Yes. Under IRDAI's portability guidelines, if you port from one insurer to another, the new insurer must give you credit for the waiting period time already served. For example, if you served 2 years of PED waiting with Star Health and port to HDFC ERGO, HDFC must credit those 2 years.
Do waiting periods apply to accidents?
No. Accidental injuries are covered from day 1 of the policy — no waiting period applies. This includes the 30-day initial waiting period. If you break your leg in a road accident on day 5 of your policy, the claim is valid.
My policy is 3 years old but my PED claim was still rejected. Why?

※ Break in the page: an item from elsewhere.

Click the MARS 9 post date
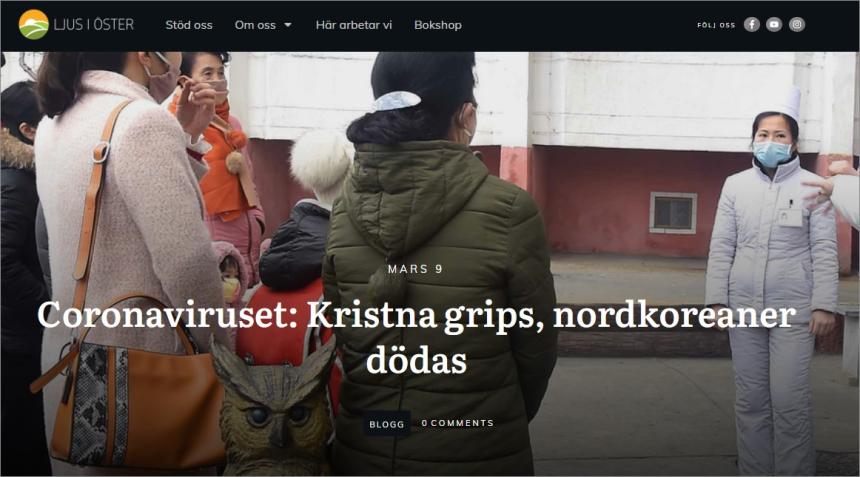This screenshot has height=477, width=860. pyautogui.click(x=415, y=269)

Check whether your policy was issued before the IRDAI 2024 mandate. Older policies may have a 4-year PED waiting period instead of 3. Also verify that the condition was properly disclosed at the time of purchase — non-disclosure of a PED is a separate ground for rejection.
Are all specific illness waiting periods exactly 2 years?
Most are 2 years, but some plans have 1-year specific illness waiting periods for less severe conditions. Check your policy document's "List of Specific Illnesses/Conditions" — it is usually in the annexure or schedule.
Can I buy a policy now and claim maternity after the waiting period?
Yes, but note that maternity has its own sub-limit even after the waiting period ends. A ₹10 lakh policy with maternity benefit might only pay ₹50,000 for a normal delivery. The maternity sub-limit is separate from and much lower than your total Sum Insured.